Calming ethanol-crazed corn prices

With alternative fuel in the limelight, the cost of corn has skyrocketed, but experts say the free market should keep food prices in check.

By Steve Hargreaves, staff writer

NEW YORK ( -- Ever since President Bush proposed a four-fold increase in "alternative fuels" during this year's State of the Union address, the media has been abuzz with doomsday reports on what this will do to the price of corn.

But how much higher corn prices will go, and how much more of an effect they will have on food costs, is a matter of debate.

Corn demand and prices began surging over a year ago when Bush first touted ethanol in his 2006 State of the Union speech.

Corn is the main ingredient in ethanol, the primary alternative fuel in the United States and rising demand has sent supplies to their lowest levels in 34 years according to Phil Flynn, a senior market analyst at Alaron Trading in Chicago, a commodities trading firm.

"Ethanol is just lighting the [corn] market on fire," Flynn said.

The front-month contract for a bushel of corn (56 pounds) on the Chicago Board of Trade has jumped from $1.86 at the end of 2005 to over $4 today, said Flynn.

The rising price of corn is partly why shares of several ethanol companies, including Pacific Ethanol (Charts), Verasun Energy (Charts) and Archer-Daniels-Midland (Charts), have suffered from lackluster performance over the last year. It's been a boon for the giant seed maker Monsanto (Charts).

Pain at the supermarket

Consumers will feel the impact of higher corn prices, not just in the produce isle but in a range of products. Beef and poultry prices are likely to rise as animal farmers rely on corn for feed. Soft drink prices may also jump since drink makers widely use corn syrup as a sweetener.

"Four dollars a bushel causes a lot of pain," said Richard Lobb, a spokesman for the National Chicken Council, who estimated that the price rise has already bumped up wholesale chicken prices 6 cents per pound. "It ripples right across the economy."

Not everyone sees those ripples becoming a tsunami though.

"I see some cooling in the corn market over the next 12 to 18 months," said Cristoph Berg, a managing director at the German-based commodities research firm F.O. Licht.

"It would be truly historic to have grain prices stay so high for so many years," said Ryan Davies, a trader at Titan Commodities in San Diego. "I think they will maintain a high level, but there is a cap as to how high they can go."

Chicken Little scenario?

Simple economics is the main reason cited for debunking the "corn-out-of-control" scenario.

As the price of corn rises, farmers have greater incentive to plant more of it and increase supply.

Terry Roggensack, a grain specialist at the Hightower Report, a commodities newsletter, is seeing farmers planting between 6 to 10 million more acres of corn this year on top of last year's 78.3 million acres.

He says farmers need to plant near the top end of that range to meet projected demand. If they underproduce, corn prices could be set to rise even more.

With corn at around $4 a bushel, ethanol producers could be forced out of business - if corn prices keep climbing, while ethanol prices hover at around $2 a gallon.

"If corn prices are beyond a certain threshold, many [ethanol] plants will just stop producing," said Berg.

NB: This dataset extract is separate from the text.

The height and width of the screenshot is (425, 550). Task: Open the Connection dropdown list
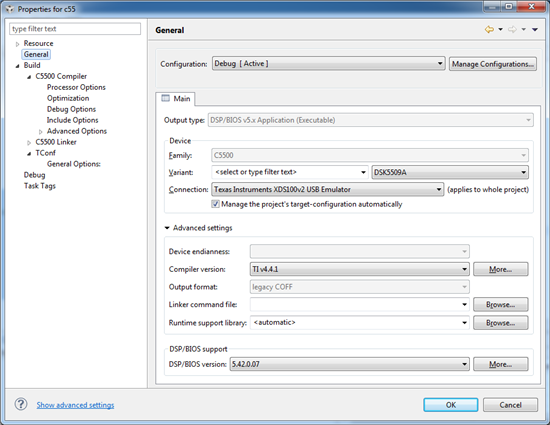(328, 189)
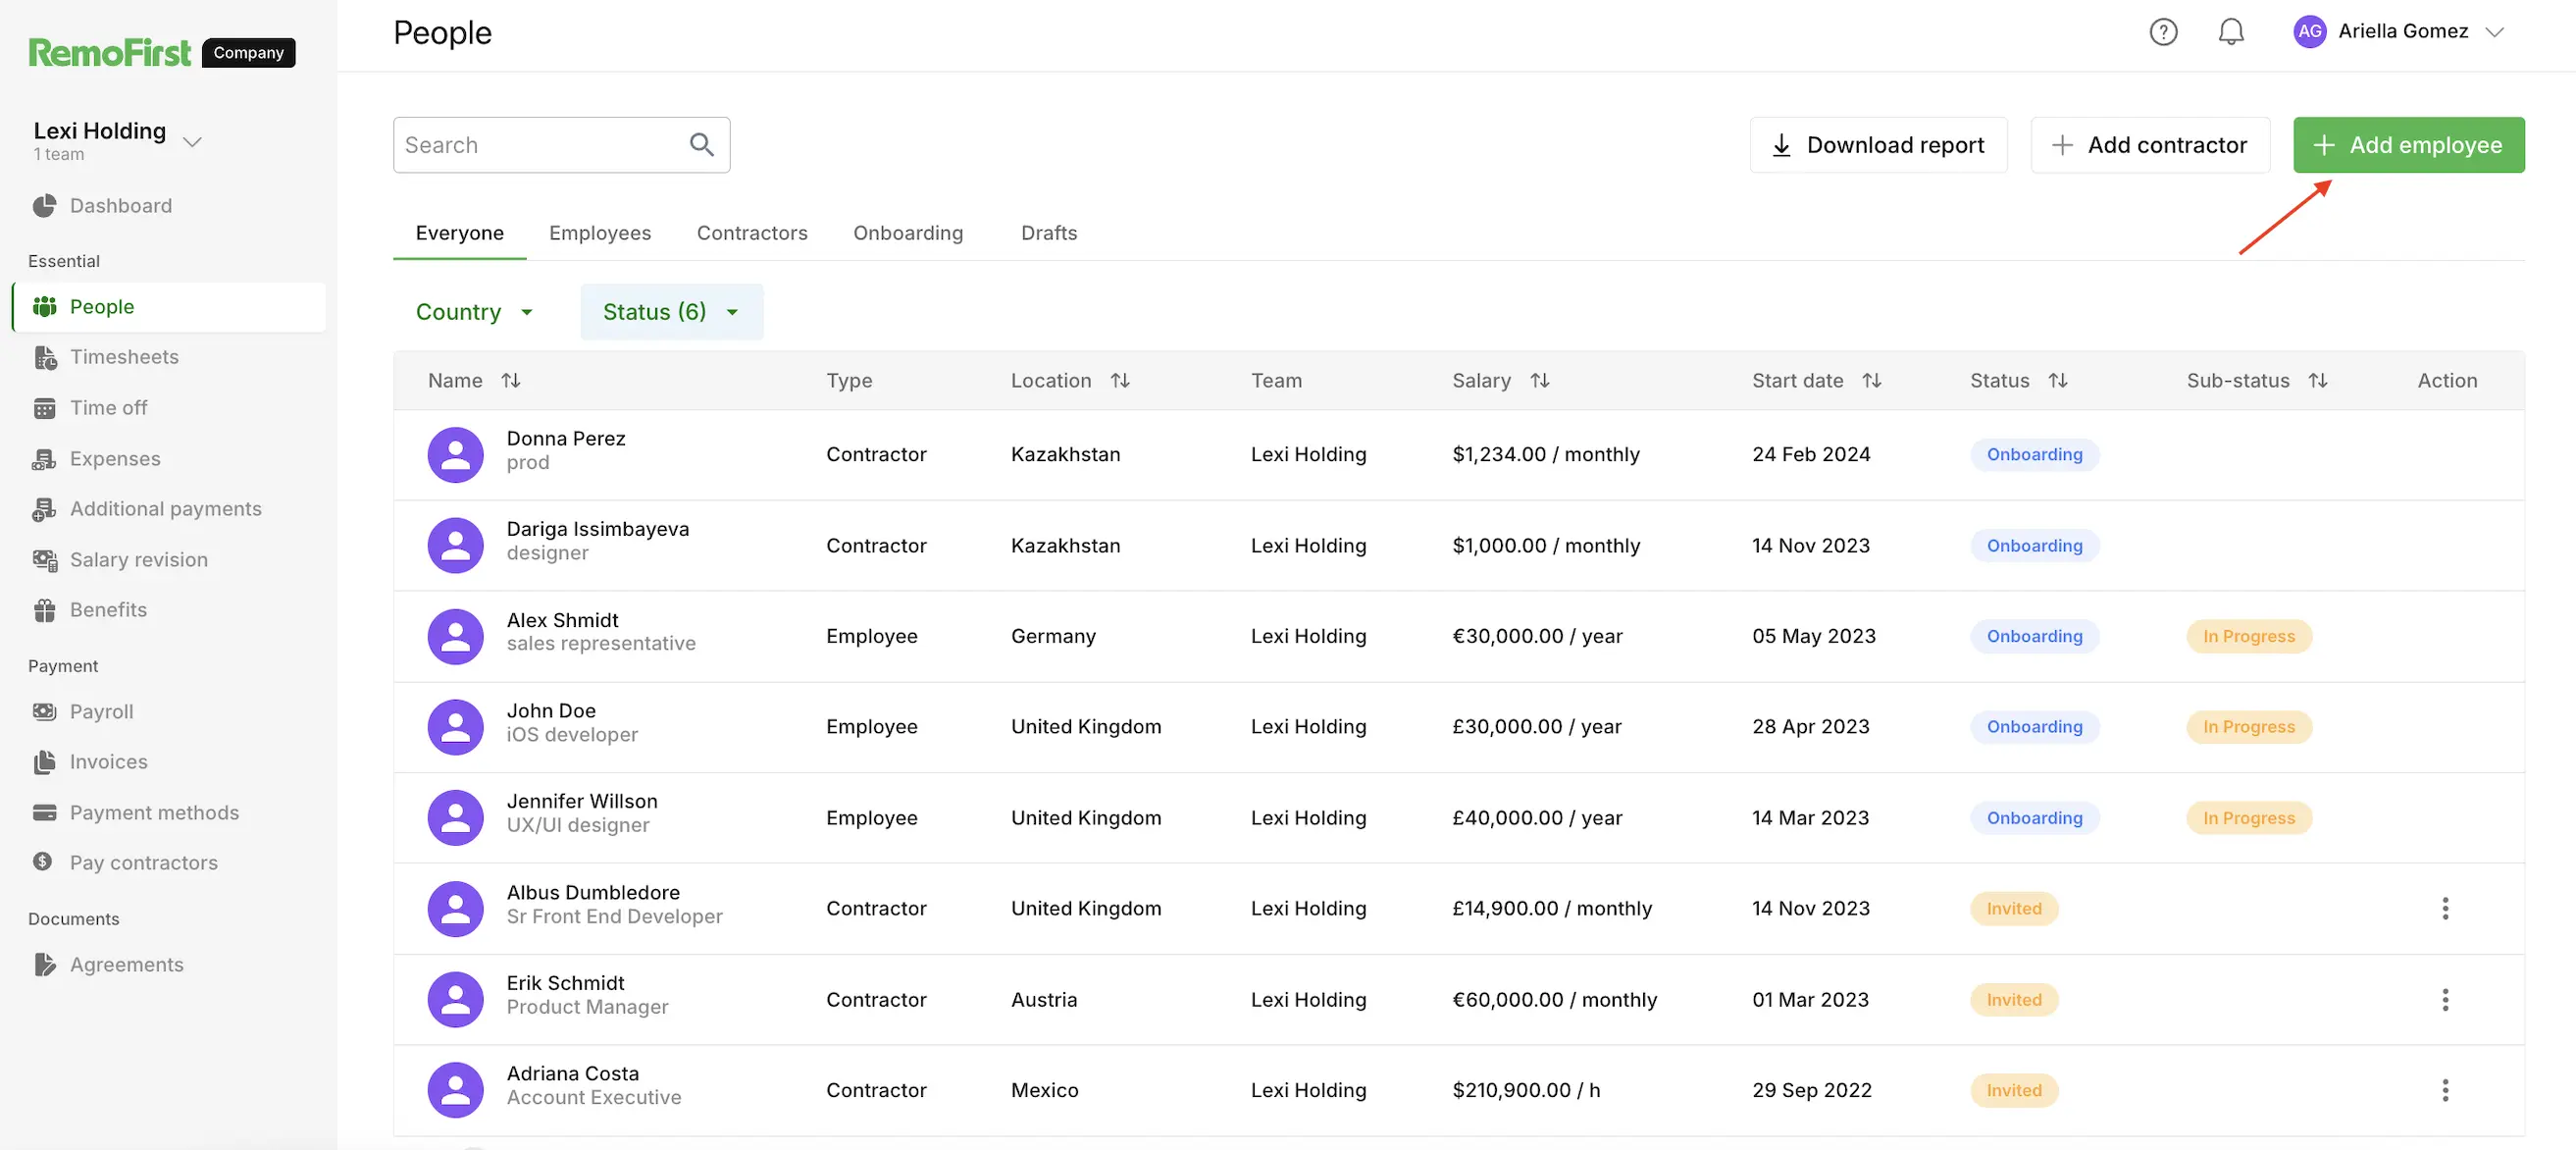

That will cause a drop in demand for corn which would send prices down.

The Bush administration isn't too concerned about corn prices jumping.

A White House spokesman told that if the proposals outlined in the State of the Union make it into law they will be sure to include a safety valve, which would suspend the mandatory ethanol requirement if corn prices rose too high.

Corn: Not the only ethanol solution

No one spoken to, including representatives at the White House, believes that the president's call for mandatory alternative fuel use to grow - from 7.5 billion gallons currently to 35 billion gallons by 2017 - will be achieved through corn ethanol alone. The United States currently uses about 140 billion gallons a year of gasoline.

Experts say corn ethanol could account for maybe half of that without sending the price of corn even higher.

The remaining amount of alternative fuels could come from other sources and technologies, like turning coal to liquid fuel (a process derided by environmentalists) and cellulosic ethanol, a nascent but promising technology that produces ethanol from any plant matter, not just food crops.

Still, these assurances do little to calm farmers currently struggling to feed their livestock due to the high price of corn.

"That's the optimistic view, that [the spike in corn prices] is going to stop right there," said the National Chicken Council's Lobb. "It's already doubled the cost at seven and a half billion gallons [of ethanol production], it's inconceivable to think that adding more wouldn't raise the price."